PH at Berwick: The Fruits of War

Gautam Valluri

Tangerines_940_03

 

At it’s heart, Tangerines is a moral tale. It has a very simplistic anti-war agenda but at the same time it transcends all the trappings of such a film and becomes something else. It would be somewhat suitable to describe it as Winter Sleep meets The Burmese Harp if it were directed by the Dardenne Brothers.

The film is about men of different ages caught in the currents of a looming war. The war is between Georgians and Abkhazians, in the early nineties, sometime after the fall of the Soviet Union. Ivo, the oldest is an Estonian man living in a village-turned-ghost town. He makes wooden crates all day long to help his friend and neighbour Margus harvest a good produce of tangerines. Margus, also Estonian, is much younger and a simple man who also remained in the village, to harvest his tangerines for one last time and then move to Estonia. The other two men are sworn enemies, brought together by fate after having survived in a crossfire between their respective groups of soldiers and nursed back to good health by Ivo.

While the premise sounds like the start of a poor joke (two Estonians, a Chechen and a Georgian sit around a table and have tea), the film manages to become a strong chamber drama with a good  sprinkle of social realism added in. Urushadze’s camera has a stillness that is reminiscent of the films of Nuri Bilge Ceylan. The stillness is a mirror of Ivo’s level-headedness, even in a time of war when everything around him is burning to the ground. Most of the film takes place inside Ivo’s house.

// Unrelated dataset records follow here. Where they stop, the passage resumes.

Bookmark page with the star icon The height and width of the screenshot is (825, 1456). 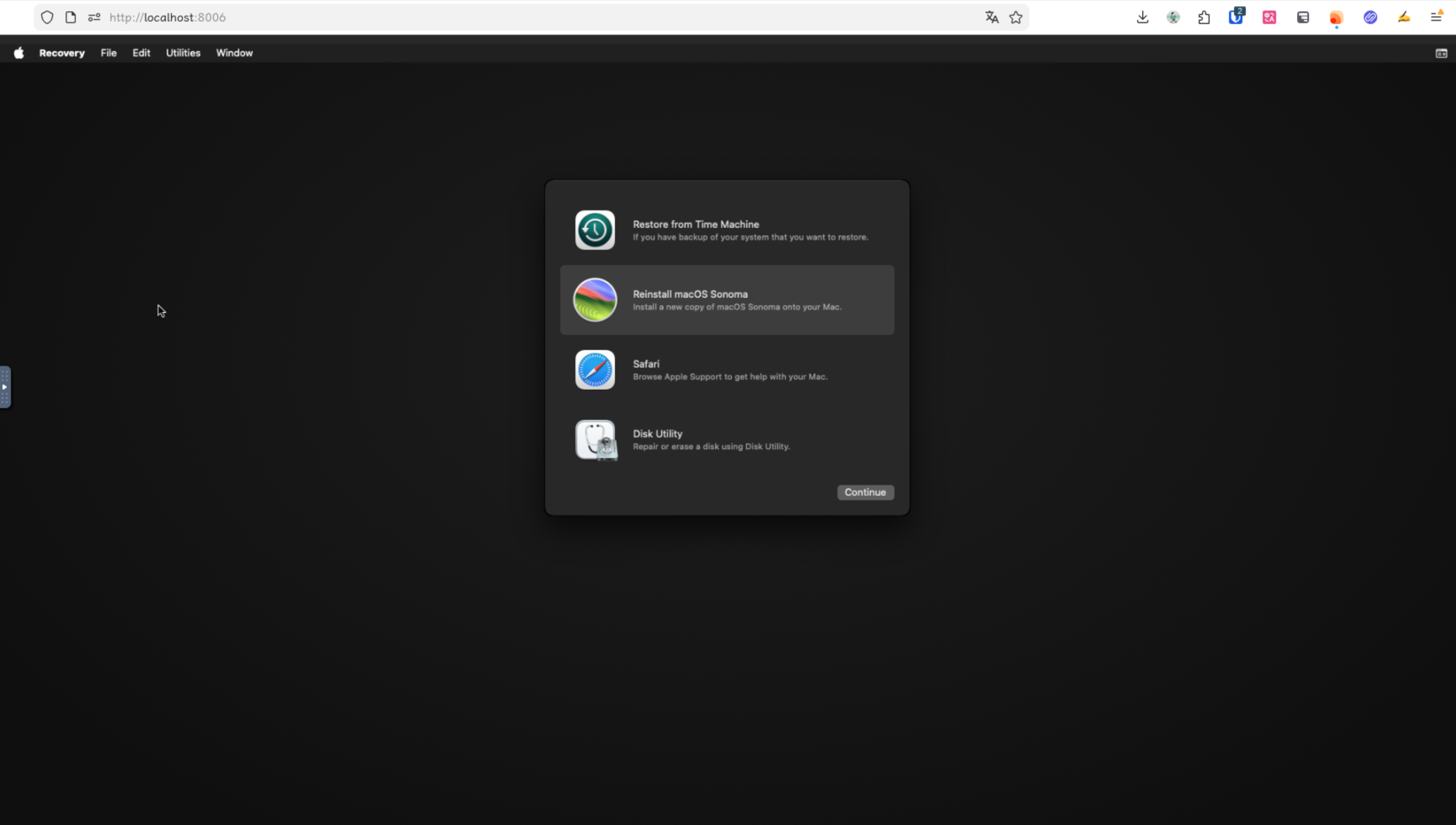1016,18
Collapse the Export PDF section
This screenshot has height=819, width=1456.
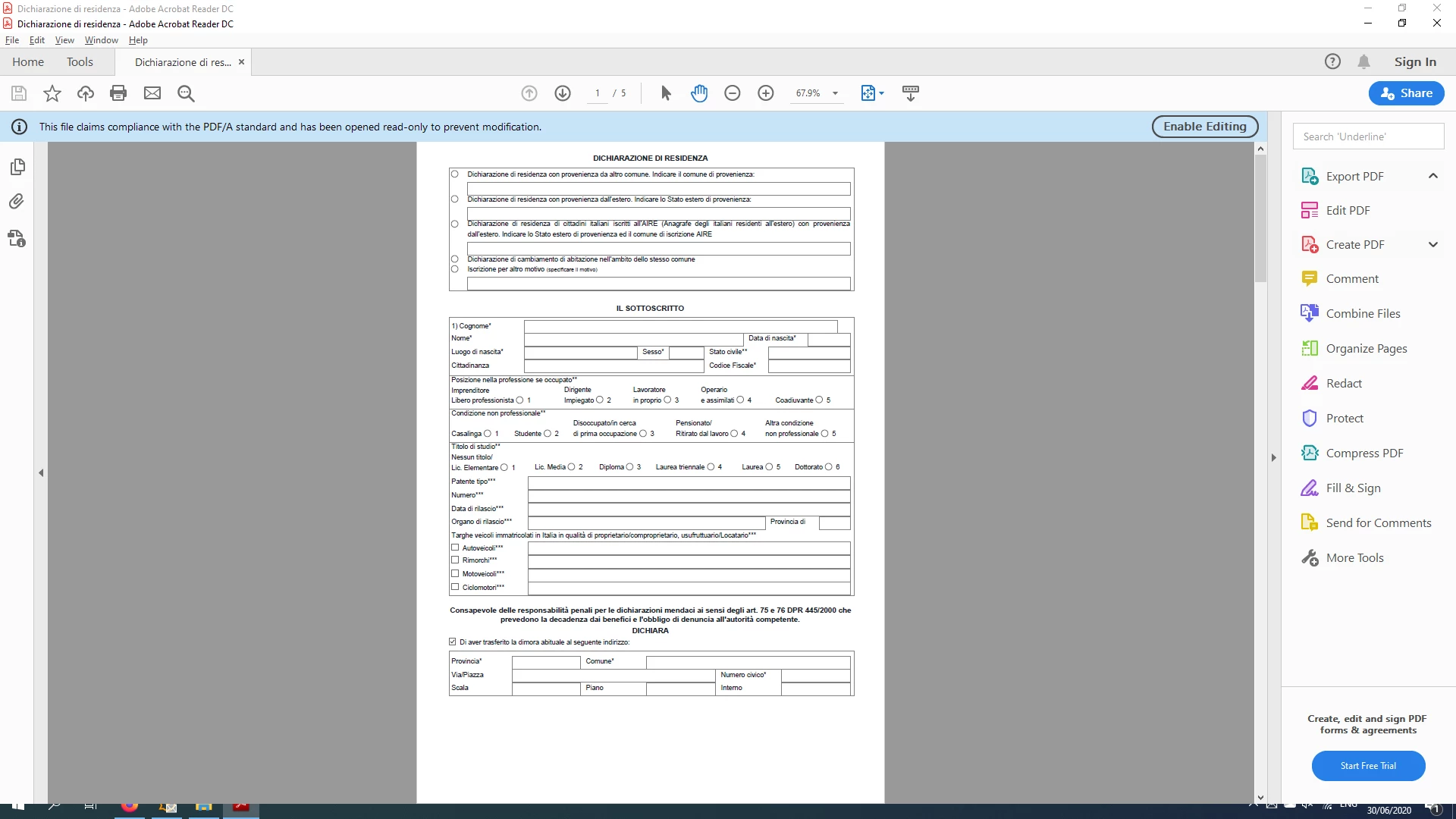(x=1432, y=176)

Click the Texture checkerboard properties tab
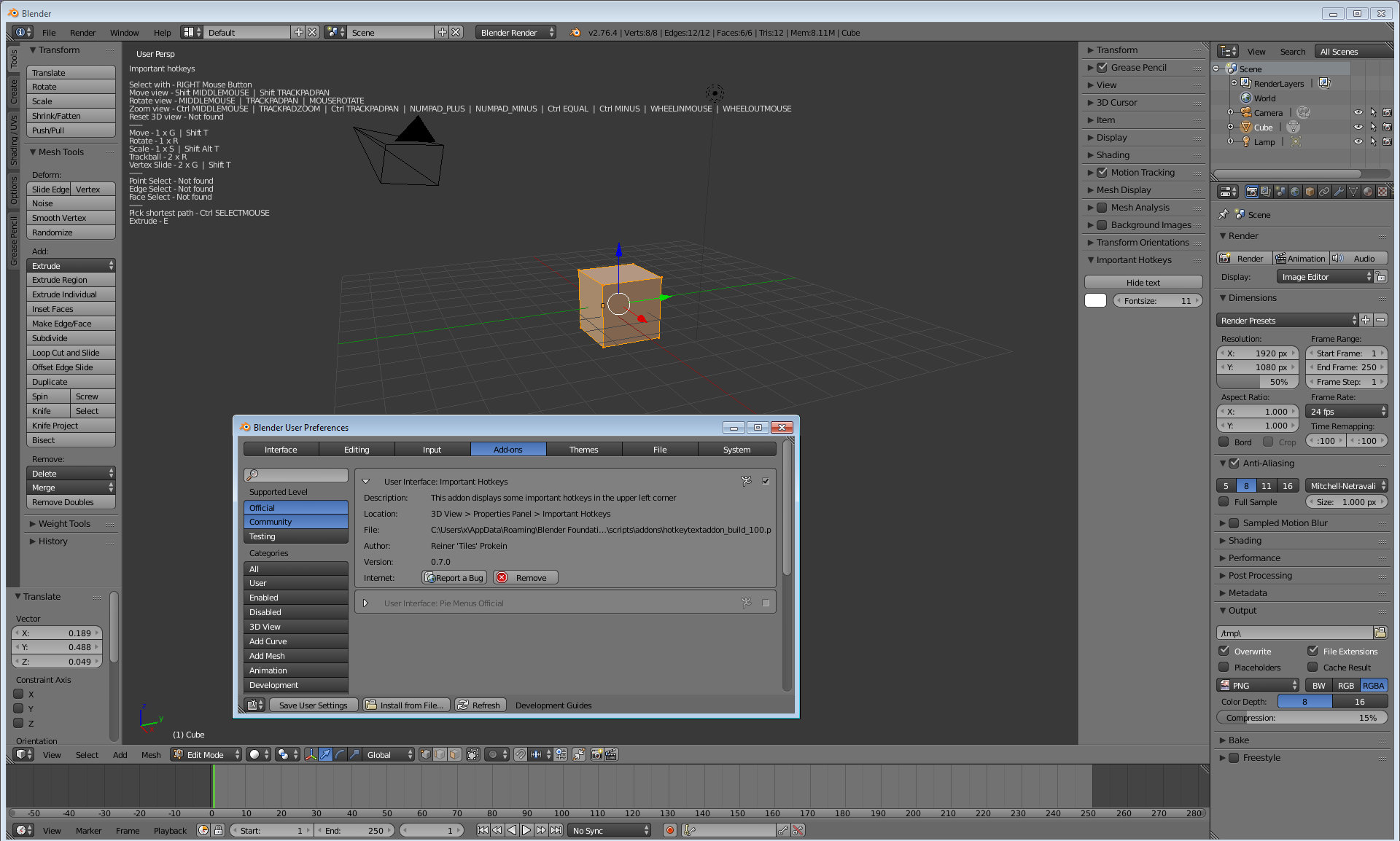coord(1382,192)
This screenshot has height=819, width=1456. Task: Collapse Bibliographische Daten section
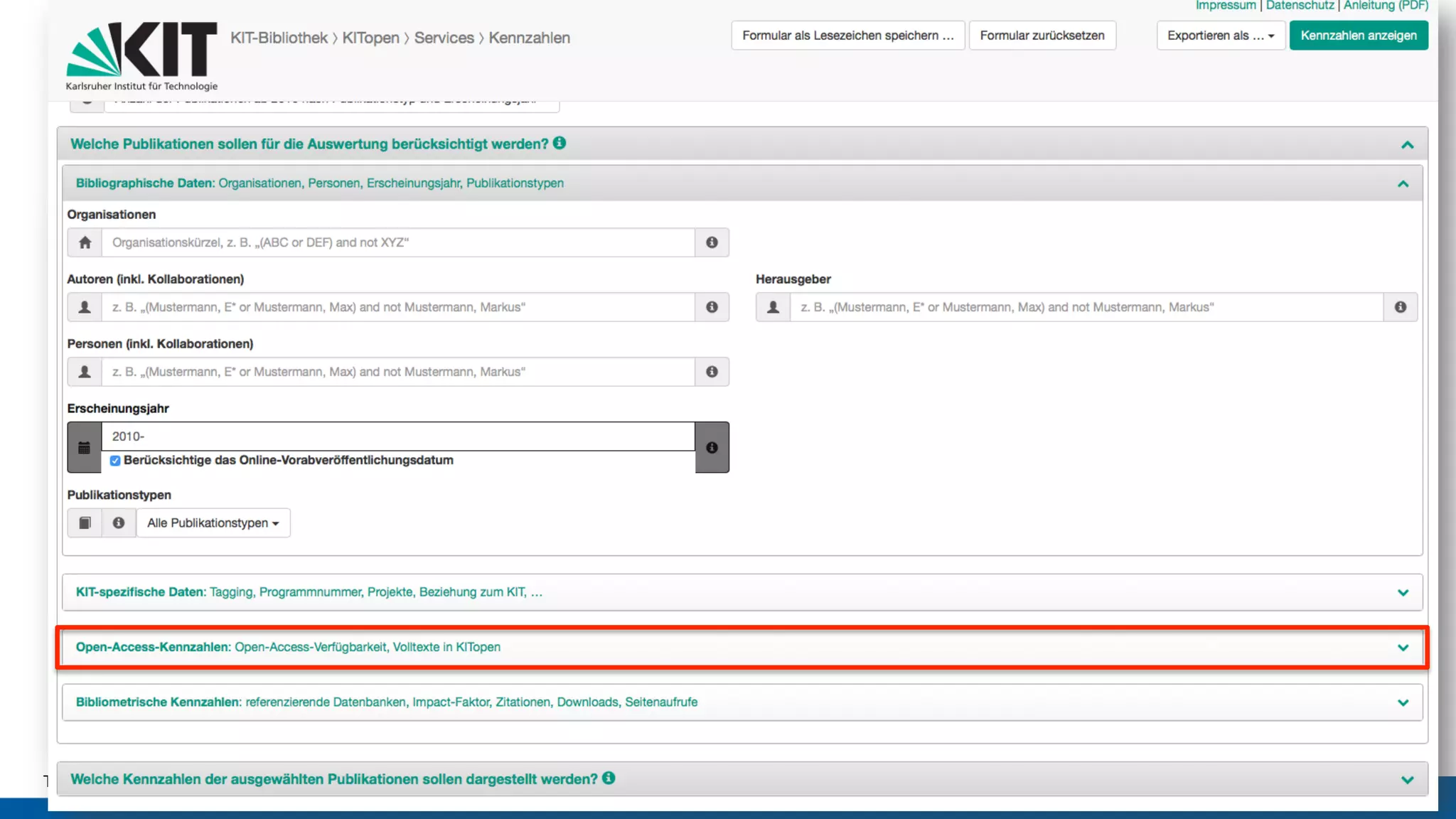point(1402,183)
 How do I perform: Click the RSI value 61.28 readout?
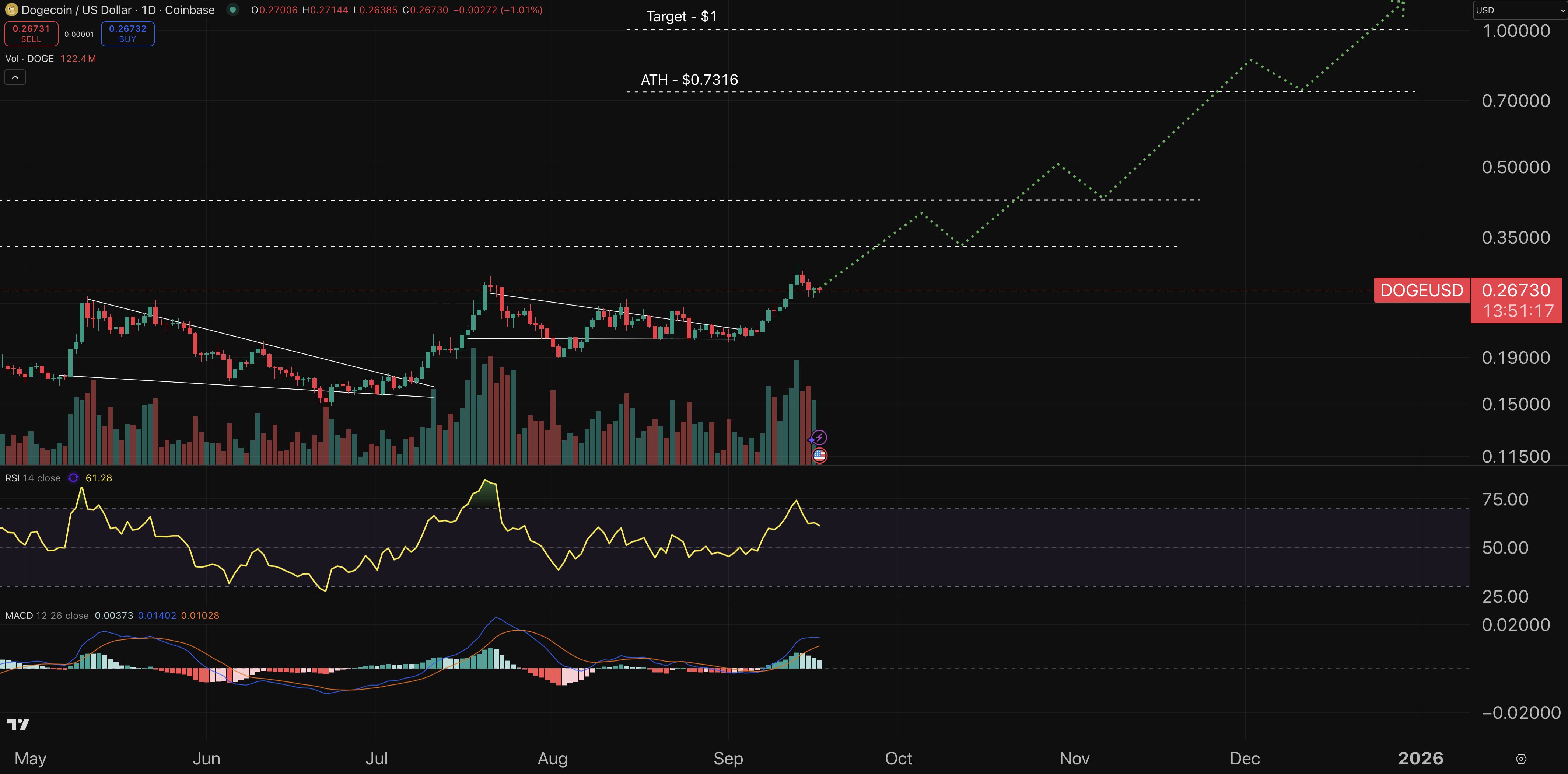99,478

The film has a texture that is warm inside the house and cold outside it. When we are inside Ivo’s house, we feel safe and well-fed but the moment we step outside of it, an unsettling fear looms over us. Ivo is our protector, our grandfather. His Christopher Lee-like tall presence assures us that if anything were to happen to us, it will be over his dead body. The film is also severely drenched in masculinity. It’s wartime– the harmful play of men. The only female presence in the film is a photograph of Ivo’s grand-daughter. She is there to be looked at and her beauty admired in an innocent way. She seems the only thing that is pure and pretty in the ugly grey clouds of war. Perhaps, this is what the Tangerines represent– innocence and simplicity. Margus and Ivo are trying to harvest a bountiful crop not because they want to get rich but because they feel its a waste to let a good crop go uncherished. Even in the middle of war, they will do what is necessary to keep life going.

Tangerines, in the end is a rather simplistic film with a rather straightforward message, like the aforementioned fruit. They are just fruit and these men are just trying to harvest them. In the same way, this is just a film about the loss people experience in war– loss of life, humanity, innocence etc.